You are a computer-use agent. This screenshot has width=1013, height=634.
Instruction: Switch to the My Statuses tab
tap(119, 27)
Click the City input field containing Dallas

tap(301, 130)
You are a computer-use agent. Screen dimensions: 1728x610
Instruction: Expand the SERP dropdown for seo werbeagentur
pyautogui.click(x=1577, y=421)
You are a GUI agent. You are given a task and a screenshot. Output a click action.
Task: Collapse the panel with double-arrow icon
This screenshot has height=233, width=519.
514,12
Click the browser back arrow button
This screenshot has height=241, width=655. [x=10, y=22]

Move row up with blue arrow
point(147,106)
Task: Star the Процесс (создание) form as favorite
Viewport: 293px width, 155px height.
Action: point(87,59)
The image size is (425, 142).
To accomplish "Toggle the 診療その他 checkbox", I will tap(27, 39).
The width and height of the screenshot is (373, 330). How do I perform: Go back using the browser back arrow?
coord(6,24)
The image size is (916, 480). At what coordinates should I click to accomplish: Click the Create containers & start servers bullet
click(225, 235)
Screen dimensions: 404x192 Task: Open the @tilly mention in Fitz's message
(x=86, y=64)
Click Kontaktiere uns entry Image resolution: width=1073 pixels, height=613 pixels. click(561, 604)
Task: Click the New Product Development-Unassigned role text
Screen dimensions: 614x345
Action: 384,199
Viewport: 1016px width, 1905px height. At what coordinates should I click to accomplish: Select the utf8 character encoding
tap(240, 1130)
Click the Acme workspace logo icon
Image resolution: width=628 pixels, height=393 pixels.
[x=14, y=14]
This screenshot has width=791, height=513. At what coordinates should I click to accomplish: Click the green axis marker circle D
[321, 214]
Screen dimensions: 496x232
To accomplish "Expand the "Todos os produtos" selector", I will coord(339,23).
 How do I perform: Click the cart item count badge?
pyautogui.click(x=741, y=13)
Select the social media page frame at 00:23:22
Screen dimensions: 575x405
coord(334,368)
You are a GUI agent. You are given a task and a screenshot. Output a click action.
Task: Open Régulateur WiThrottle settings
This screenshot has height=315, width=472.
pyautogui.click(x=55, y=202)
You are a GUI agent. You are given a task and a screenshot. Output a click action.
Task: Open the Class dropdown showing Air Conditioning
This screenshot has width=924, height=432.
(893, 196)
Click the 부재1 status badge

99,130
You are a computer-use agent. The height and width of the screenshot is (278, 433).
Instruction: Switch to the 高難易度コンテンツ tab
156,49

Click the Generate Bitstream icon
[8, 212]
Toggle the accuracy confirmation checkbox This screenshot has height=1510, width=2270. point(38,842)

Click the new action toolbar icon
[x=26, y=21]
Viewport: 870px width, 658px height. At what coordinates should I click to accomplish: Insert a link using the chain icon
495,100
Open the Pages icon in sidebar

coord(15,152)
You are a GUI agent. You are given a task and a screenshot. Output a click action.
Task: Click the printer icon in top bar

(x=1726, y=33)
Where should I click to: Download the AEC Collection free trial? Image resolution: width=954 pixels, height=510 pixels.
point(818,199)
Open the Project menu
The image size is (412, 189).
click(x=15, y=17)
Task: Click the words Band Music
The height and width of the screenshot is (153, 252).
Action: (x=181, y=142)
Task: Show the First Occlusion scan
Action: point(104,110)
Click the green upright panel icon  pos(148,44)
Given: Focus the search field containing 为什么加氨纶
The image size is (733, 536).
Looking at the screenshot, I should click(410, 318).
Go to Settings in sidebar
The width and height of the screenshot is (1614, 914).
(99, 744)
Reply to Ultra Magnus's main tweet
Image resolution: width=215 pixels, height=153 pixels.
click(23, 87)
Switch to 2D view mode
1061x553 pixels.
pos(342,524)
═══
Can you echo the records above, starting at the line that contains "Click the new action toolbar icon" and ending after the line that contains "coord(15,152)", with each line unchanged and nothing else included?

Click the new action toolbar icon
[x=26, y=21]
Viewport: 870px width, 658px height. At what coordinates should I click to accomplish: Insert a link using the chain icon
495,100
Open the Pages icon in sidebar

coord(15,152)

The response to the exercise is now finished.